お疲れ様です!オレンチです!
今回は『記憶にございません!』をレビューして行こうとおもいます。
久しぶりの国内産。当ブログでは『飛んで埼玉』以来でございます。
特に邦画を避けているわけじゃないんですが、なにぶん劇場に足を運べるチャンスが少ないものでして。どうしても観たいものを選択すると。。。といった感じでございます。
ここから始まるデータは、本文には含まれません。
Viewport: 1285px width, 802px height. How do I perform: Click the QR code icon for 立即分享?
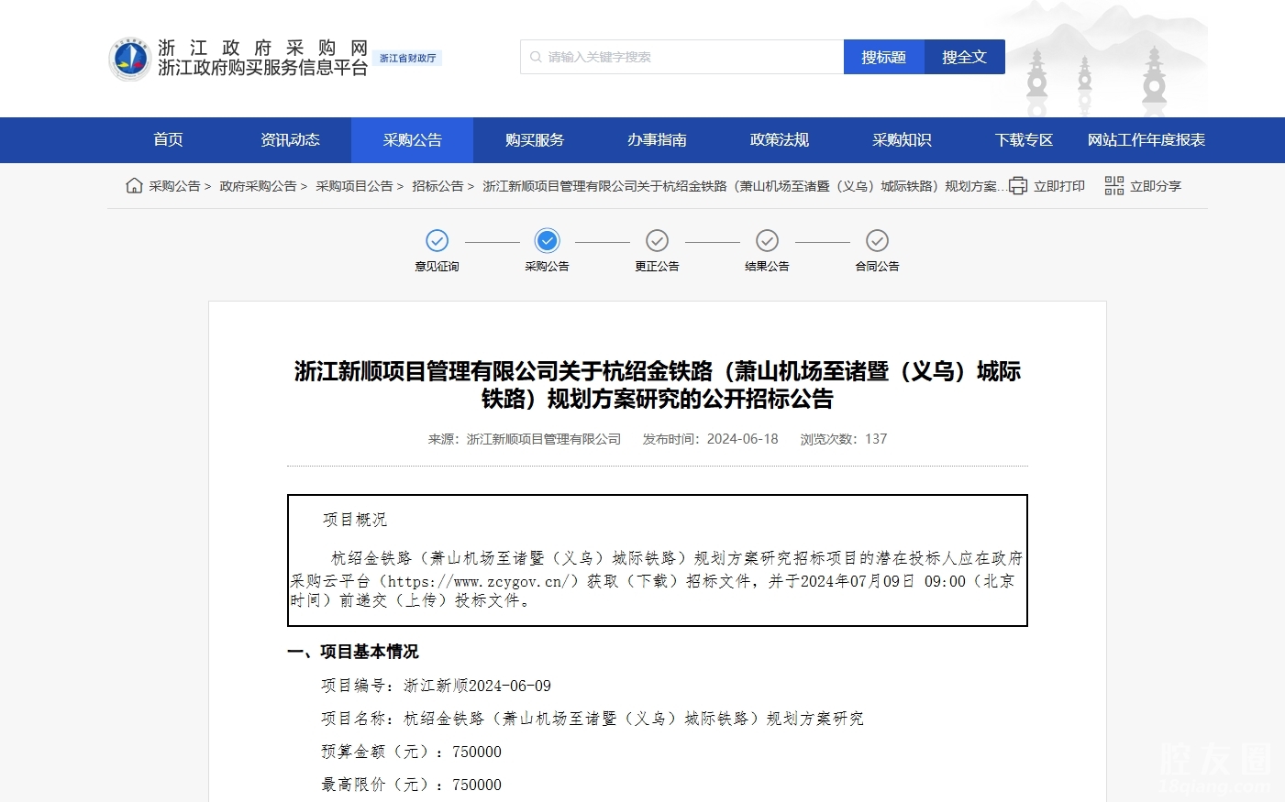(x=1113, y=186)
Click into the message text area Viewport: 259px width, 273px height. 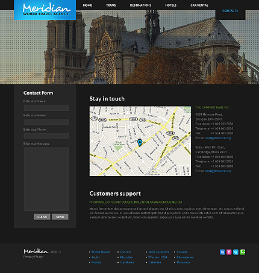46,179
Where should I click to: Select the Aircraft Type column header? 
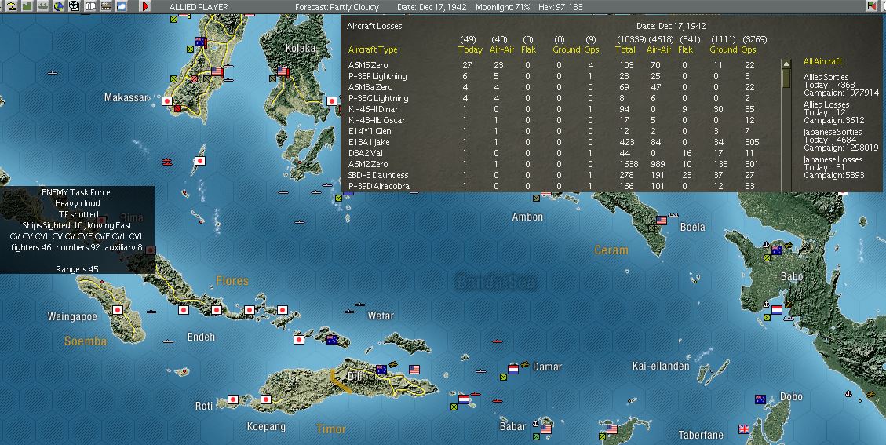(373, 49)
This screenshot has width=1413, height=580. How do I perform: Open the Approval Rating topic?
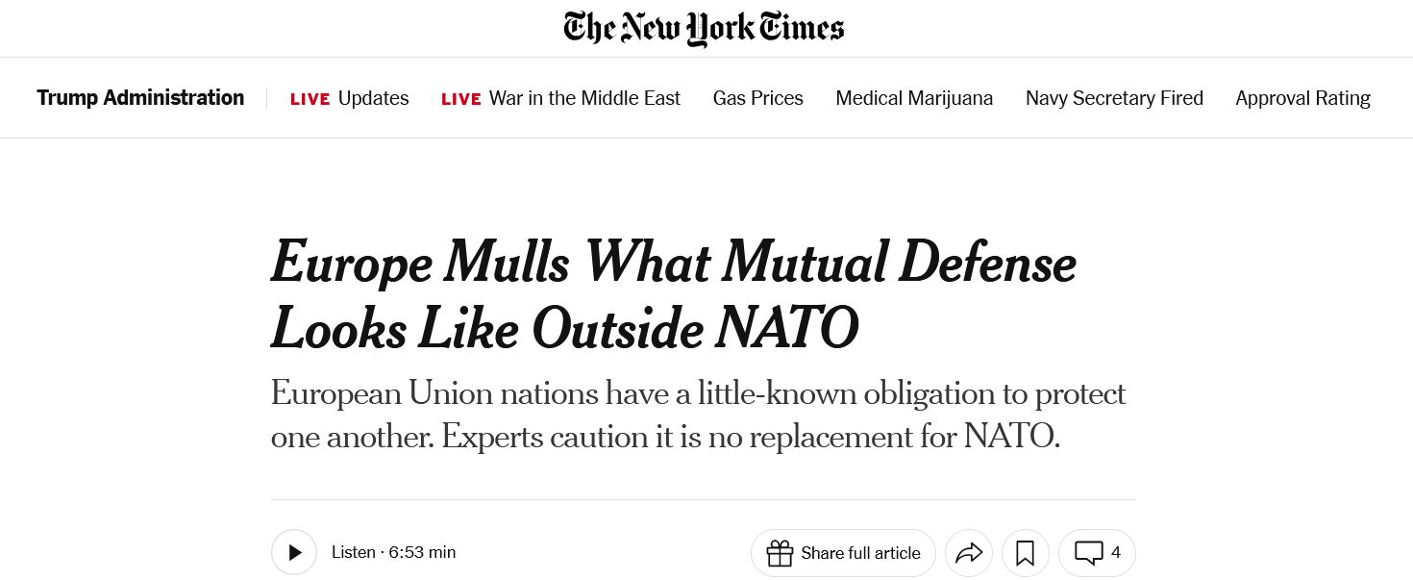[x=1302, y=98]
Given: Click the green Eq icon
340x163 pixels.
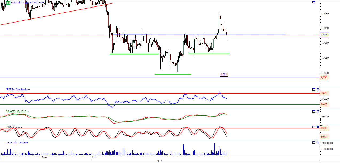Looking at the screenshot, I should coord(8,3).
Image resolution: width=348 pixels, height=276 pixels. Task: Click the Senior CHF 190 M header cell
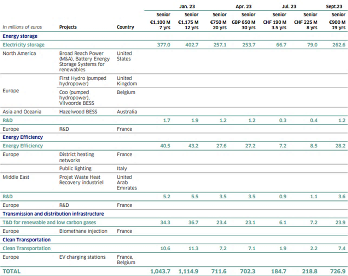274,22
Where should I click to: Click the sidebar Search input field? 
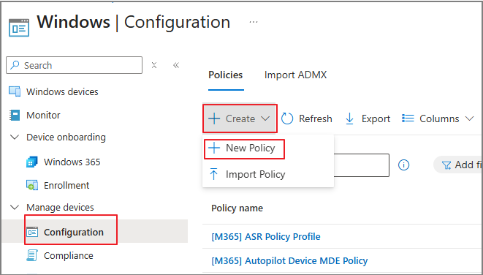coord(75,65)
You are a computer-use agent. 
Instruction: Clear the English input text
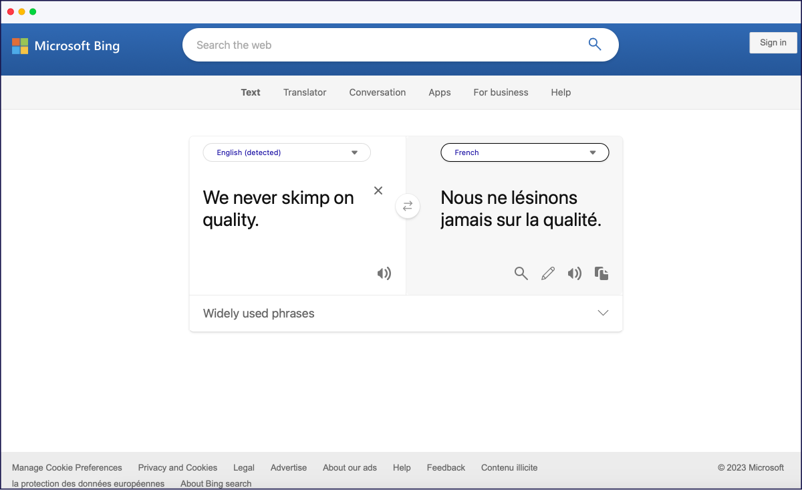[378, 191]
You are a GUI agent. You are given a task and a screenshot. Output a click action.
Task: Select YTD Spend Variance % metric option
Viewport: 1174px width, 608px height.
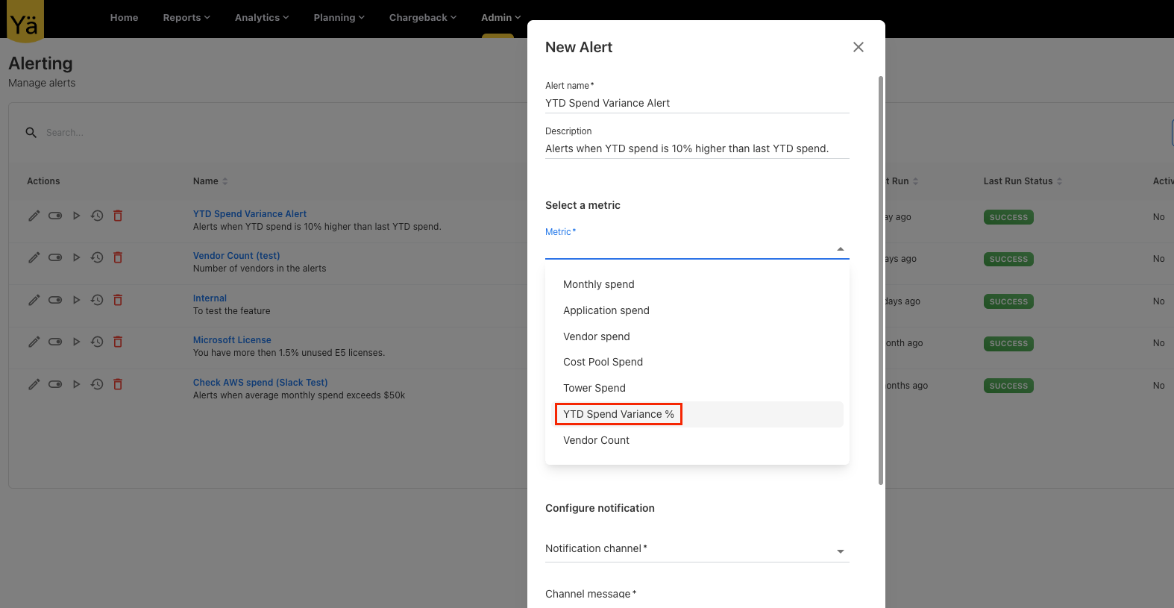pos(618,414)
ただね、尊敬する映画ブロガーふかづめさんの「昭和キネマ特集」を毎日のように約1ヶ月半も読み続けていたのでね。全然久しぶりな気がしないんですよw
オレンチ
「昭和キネマ特集」はめちゃくちゃ面白いので是非是非ご覧くださいね!
それでは『記憶にございません!』の感想・解説・評価、いってみましょー!
作品情報
- 原題:記憶にございません!
- 制作:2019年/日本
- 上映時間:127分
あらすじ/予告編
国民からは史上最悪のダメ総理と呼ばれた総理大臣の黒田啓介は、演説中に一般市民の投げた石が頭にあたり、一切の記憶をなくしてしまう。各大臣の顔や名前はもちろん、国会議事堂の本会議室の場所、自分の息子の名前すらもわからなくなってしまった啓介は、金と権力に目がくらんだ悪徳政治家から善良な普通のおじさんに変貌してしまった。国政の混乱を避けるため、啓介が記憶を失ったことは国民には隠され、啓介は秘書官たちのサポートにより、なんとか日々の公務をこなしていった。結果的にあらゆるしがらみから解放されて、真摯に政治と向き合うこととなった啓介は、本気でこの国を変えたいと思いはじめようになり……。(映画.comより)
監督・スタッフ
- 監督:三谷幸喜
- 制作:石原隆、市川南
- 脚本:三谷幸喜
- 撮影:山本英夫
- 編集:上野総一
キャスト
- 黒田啓祐:中井貴一
- 井坂:ディーン・フジオカ
- 黒田聡子:石田ゆり子
- 番場のぞみ:小池栄子
- 寿賀さん:斉藤由貴
- スーザン・セントジェームス・ナリカワ:木村佳乃
- 山西あかね:吉田羊
- 大関平太郎:田中圭
- 南条実:寺島進
- 黒田篤彦:濱田龍臣
- 夜のニュースキャスター:有働由美子
- 柳友一郎:山口崇
- 小野田:梶原善
- 梶原善:藤本隆宏
- 野々宮万作:迫田孝也
- 鱒淵影虎:ROLLY
- 八代:後藤淳平(ジャルジャル)
- ジェット・和田:宮澤エマ
- 鶴丸大悟:草刈正雄
- 古郡祐:佐藤浩市
感想・解説・評価
餅は餅屋。脚本は脚本家。
まず身も蓋もなく、語彙力を全開に崩壊させて申し上げると、シンプルに脚本が面白い!
名の知れた脚本家が自分で書いて自分のイメージのまま監督しているんだからそりゃ面白くなりますよ。
じゃあ面白い脚本って何かってことですが、それは
《伏線と回収》
だと僕は思います。
今僕が見返しているタランティーノは《伏線と回収》がとても上手いし、ブルース・ウィリスの代表作『ダイ・ハード』は《伏線と回収》の宝庫だったりします。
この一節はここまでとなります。